TASK TO COMPLETE:
Write out the data word for word and omit every picture.

GIVEN RECORDS:
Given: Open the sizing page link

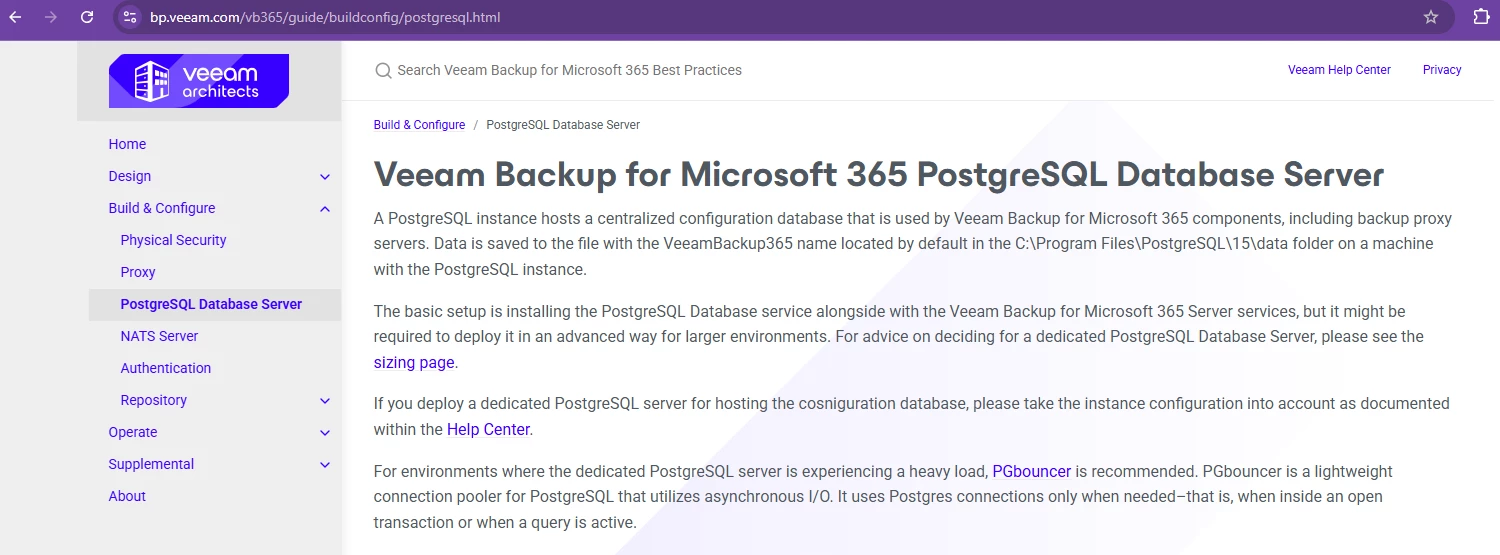Looking at the screenshot, I should (414, 362).
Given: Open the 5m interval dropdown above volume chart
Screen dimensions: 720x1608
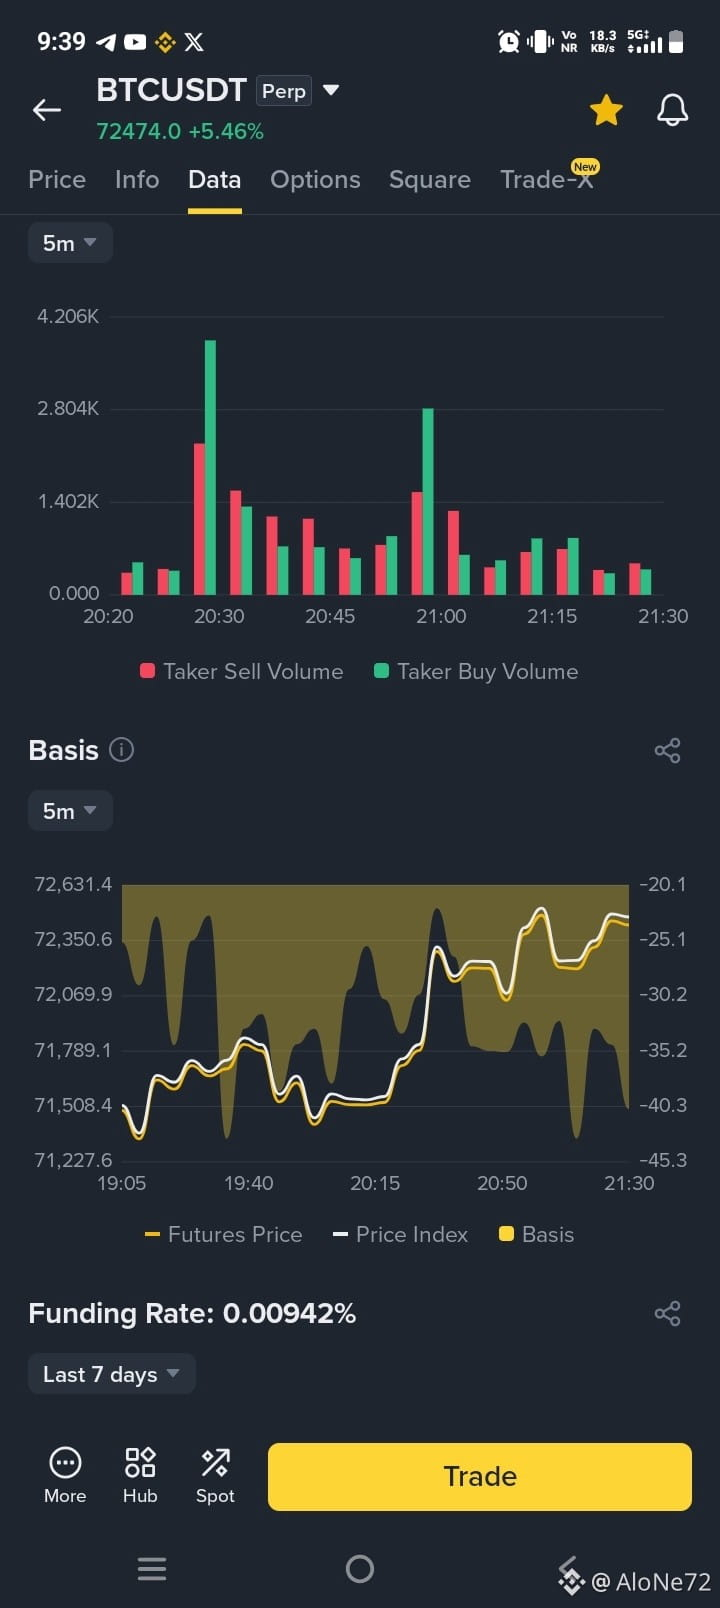Looking at the screenshot, I should 70,243.
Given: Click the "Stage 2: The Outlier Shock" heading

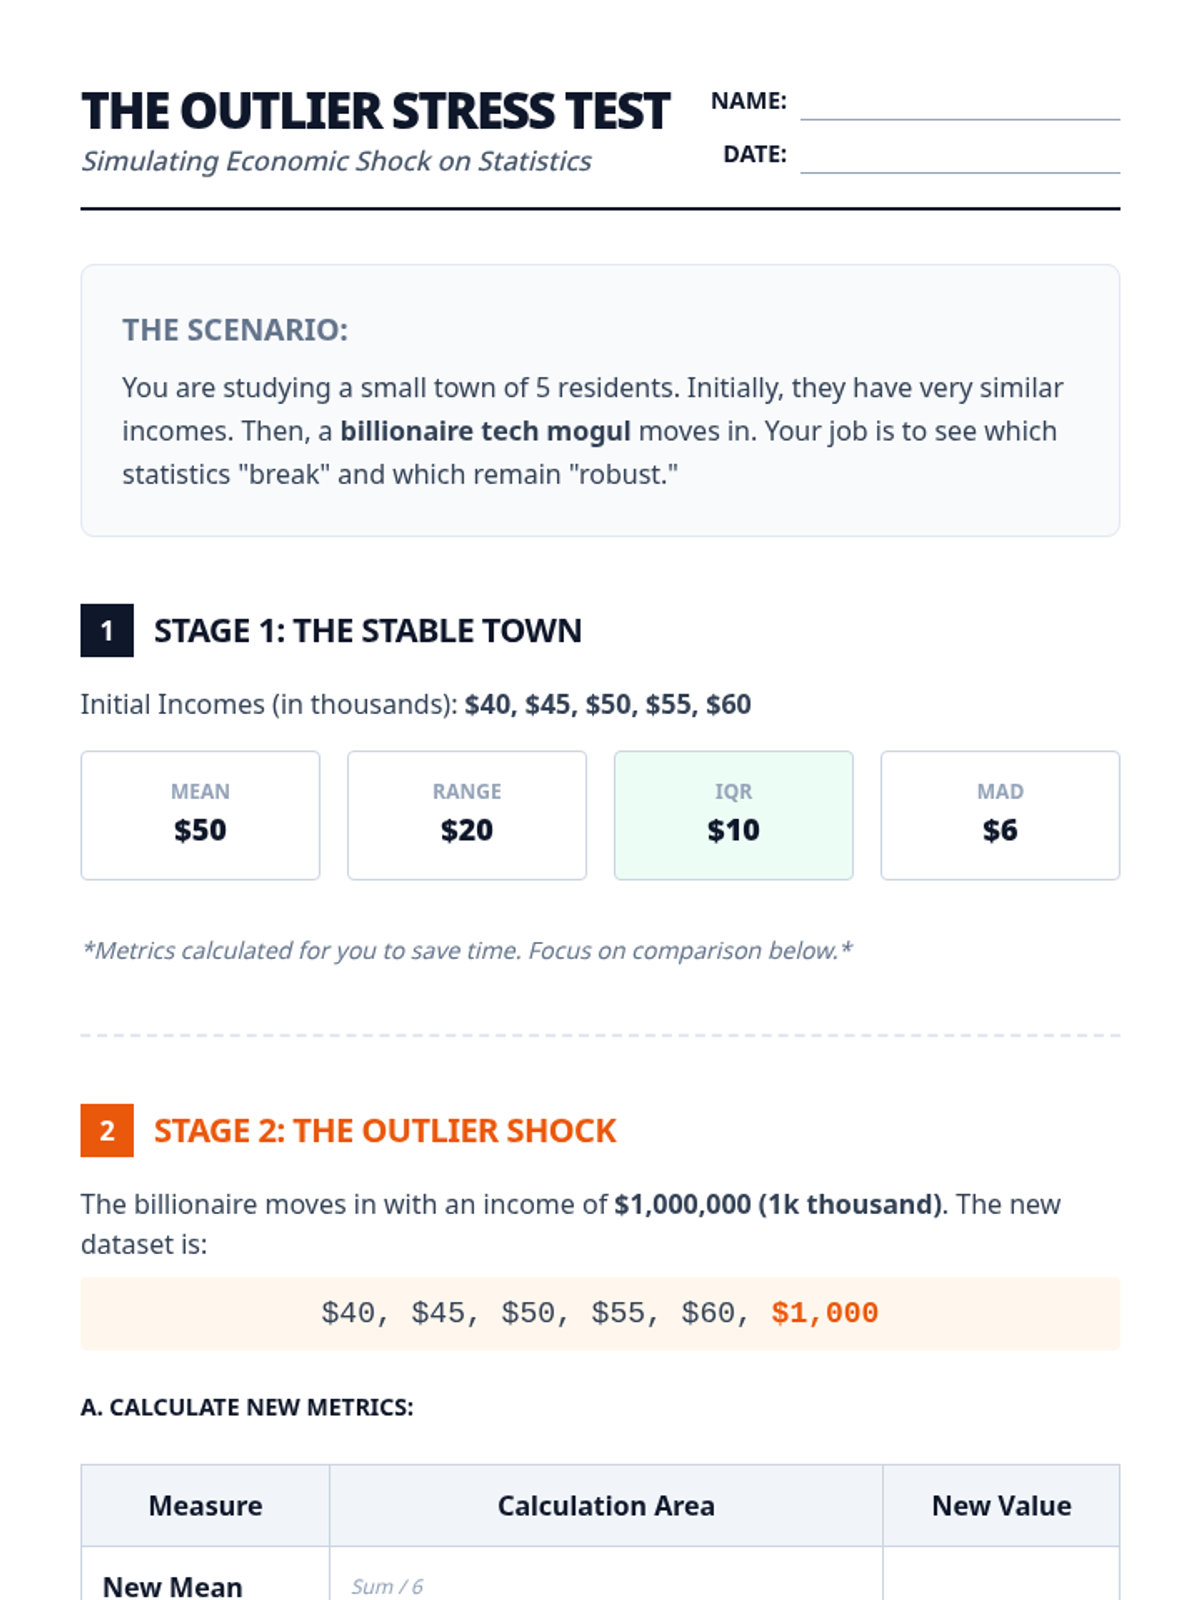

SOLUTION BELOW:
Given: Open the sizing page link

Looking at the screenshot, I should (414, 362).
Given: Open the 5m interval dropdown above volume chart
Screen dimensions: 720x1608
Looking at the screenshot, I should 70,243.
Given: Click the "Stage 2: The Outlier Shock" heading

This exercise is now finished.